* _WORK TO COMPLETE_:
Retype, word for word, every line of the records below starting at the one that contains "Reload the page with browser refresh button" and ending at the one that contains "Task: Launch Chrome from the dock"; include both of those lines and nothing more.

++++ GIVEN RECORDS

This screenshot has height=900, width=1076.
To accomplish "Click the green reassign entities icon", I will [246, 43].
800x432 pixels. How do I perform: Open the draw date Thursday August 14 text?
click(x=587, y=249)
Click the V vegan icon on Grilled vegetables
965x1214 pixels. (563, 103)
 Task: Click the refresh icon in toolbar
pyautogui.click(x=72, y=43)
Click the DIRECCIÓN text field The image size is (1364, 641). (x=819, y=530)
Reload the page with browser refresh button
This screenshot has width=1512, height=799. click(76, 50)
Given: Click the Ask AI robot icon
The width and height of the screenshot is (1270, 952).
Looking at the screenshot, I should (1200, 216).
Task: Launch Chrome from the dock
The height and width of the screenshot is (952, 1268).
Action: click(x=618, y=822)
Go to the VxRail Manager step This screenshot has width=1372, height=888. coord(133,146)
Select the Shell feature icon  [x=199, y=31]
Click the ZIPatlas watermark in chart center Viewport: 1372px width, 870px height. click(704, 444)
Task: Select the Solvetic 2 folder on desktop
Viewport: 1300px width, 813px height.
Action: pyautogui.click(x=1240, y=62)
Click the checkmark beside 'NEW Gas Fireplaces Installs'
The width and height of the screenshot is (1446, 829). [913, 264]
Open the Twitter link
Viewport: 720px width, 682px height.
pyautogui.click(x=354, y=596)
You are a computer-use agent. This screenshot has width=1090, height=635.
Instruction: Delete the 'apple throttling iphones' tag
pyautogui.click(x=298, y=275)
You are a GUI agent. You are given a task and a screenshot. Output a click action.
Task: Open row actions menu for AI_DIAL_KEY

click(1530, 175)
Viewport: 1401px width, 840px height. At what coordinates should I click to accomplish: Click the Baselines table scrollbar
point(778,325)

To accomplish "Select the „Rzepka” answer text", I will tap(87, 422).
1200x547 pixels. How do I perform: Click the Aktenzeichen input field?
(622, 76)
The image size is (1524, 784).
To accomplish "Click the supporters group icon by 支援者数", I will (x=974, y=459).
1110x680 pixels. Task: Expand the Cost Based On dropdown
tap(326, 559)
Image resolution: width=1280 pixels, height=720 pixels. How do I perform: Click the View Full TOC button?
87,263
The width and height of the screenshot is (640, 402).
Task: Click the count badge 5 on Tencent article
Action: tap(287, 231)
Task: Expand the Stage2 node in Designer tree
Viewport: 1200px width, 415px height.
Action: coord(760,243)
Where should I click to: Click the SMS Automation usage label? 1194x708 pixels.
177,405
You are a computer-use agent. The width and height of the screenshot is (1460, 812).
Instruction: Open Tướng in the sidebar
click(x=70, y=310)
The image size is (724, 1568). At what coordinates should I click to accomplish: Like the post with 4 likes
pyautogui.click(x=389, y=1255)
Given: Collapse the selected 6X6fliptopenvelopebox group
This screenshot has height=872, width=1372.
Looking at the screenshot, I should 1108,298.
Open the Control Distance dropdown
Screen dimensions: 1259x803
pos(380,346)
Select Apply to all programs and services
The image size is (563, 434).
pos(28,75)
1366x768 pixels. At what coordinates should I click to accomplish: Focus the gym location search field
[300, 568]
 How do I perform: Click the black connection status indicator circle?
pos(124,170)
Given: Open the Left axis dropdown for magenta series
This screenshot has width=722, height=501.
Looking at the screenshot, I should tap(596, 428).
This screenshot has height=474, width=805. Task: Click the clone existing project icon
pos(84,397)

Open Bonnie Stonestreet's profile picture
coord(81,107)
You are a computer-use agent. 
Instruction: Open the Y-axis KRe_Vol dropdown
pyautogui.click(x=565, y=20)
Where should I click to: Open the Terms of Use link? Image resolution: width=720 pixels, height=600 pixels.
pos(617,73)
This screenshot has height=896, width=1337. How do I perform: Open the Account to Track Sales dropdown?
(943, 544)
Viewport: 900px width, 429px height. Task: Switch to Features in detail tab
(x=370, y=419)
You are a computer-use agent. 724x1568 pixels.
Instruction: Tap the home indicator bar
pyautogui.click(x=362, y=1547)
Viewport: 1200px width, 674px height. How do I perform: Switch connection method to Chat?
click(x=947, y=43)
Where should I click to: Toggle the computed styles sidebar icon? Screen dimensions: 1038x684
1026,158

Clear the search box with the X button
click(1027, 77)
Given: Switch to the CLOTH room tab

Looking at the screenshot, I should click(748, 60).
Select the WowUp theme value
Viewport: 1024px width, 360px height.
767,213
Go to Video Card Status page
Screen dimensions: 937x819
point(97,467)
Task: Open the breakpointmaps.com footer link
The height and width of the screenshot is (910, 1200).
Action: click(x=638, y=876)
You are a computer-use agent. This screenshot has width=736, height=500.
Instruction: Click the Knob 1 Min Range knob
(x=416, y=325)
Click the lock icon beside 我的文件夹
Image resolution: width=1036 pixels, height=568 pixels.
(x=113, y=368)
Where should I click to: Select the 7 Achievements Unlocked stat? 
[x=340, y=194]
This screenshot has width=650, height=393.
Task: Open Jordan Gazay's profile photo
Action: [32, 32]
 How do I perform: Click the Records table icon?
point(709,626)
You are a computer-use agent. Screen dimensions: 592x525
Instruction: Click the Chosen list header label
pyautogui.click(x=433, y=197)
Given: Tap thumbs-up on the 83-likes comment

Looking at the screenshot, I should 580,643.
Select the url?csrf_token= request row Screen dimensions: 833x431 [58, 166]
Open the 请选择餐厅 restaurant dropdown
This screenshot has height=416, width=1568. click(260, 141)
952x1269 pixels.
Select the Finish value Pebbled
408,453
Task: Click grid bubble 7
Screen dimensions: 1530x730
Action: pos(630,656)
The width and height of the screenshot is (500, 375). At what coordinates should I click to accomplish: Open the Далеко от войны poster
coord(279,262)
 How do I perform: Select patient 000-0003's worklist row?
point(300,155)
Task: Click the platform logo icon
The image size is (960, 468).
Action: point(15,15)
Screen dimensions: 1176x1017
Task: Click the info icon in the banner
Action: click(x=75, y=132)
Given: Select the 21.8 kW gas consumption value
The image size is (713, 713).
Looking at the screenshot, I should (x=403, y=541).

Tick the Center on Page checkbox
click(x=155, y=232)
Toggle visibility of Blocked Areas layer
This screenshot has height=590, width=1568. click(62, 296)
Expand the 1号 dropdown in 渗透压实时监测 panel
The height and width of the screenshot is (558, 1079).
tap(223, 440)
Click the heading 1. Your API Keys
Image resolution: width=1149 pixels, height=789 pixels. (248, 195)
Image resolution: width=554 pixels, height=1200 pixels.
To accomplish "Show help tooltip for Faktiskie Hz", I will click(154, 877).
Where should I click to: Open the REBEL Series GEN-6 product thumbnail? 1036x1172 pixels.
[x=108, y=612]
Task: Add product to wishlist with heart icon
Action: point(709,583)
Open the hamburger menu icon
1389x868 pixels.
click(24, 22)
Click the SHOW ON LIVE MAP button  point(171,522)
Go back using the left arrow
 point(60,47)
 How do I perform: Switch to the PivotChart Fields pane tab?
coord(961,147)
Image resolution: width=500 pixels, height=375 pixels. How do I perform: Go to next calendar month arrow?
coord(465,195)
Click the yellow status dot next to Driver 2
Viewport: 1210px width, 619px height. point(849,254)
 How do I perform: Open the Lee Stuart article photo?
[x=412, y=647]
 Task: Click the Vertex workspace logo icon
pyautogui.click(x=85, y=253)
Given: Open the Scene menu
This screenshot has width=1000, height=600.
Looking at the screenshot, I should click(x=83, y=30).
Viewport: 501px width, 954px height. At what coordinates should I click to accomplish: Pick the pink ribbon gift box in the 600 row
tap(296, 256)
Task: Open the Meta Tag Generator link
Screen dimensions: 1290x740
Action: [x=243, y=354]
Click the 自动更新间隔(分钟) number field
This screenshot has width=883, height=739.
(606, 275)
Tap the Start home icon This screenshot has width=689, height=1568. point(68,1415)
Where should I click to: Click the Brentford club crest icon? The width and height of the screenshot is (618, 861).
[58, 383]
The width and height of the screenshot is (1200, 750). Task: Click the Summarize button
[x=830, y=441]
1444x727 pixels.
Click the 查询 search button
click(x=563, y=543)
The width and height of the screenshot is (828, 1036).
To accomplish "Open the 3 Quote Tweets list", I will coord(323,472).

++++++++

* _RESPONSE_:
Reload the page with browser refresh button
This screenshot has width=1512, height=799. click(76, 50)
Given: Click the Ask AI robot icon
The width and height of the screenshot is (1270, 952).
Looking at the screenshot, I should (1200, 216).
Task: Launch Chrome from the dock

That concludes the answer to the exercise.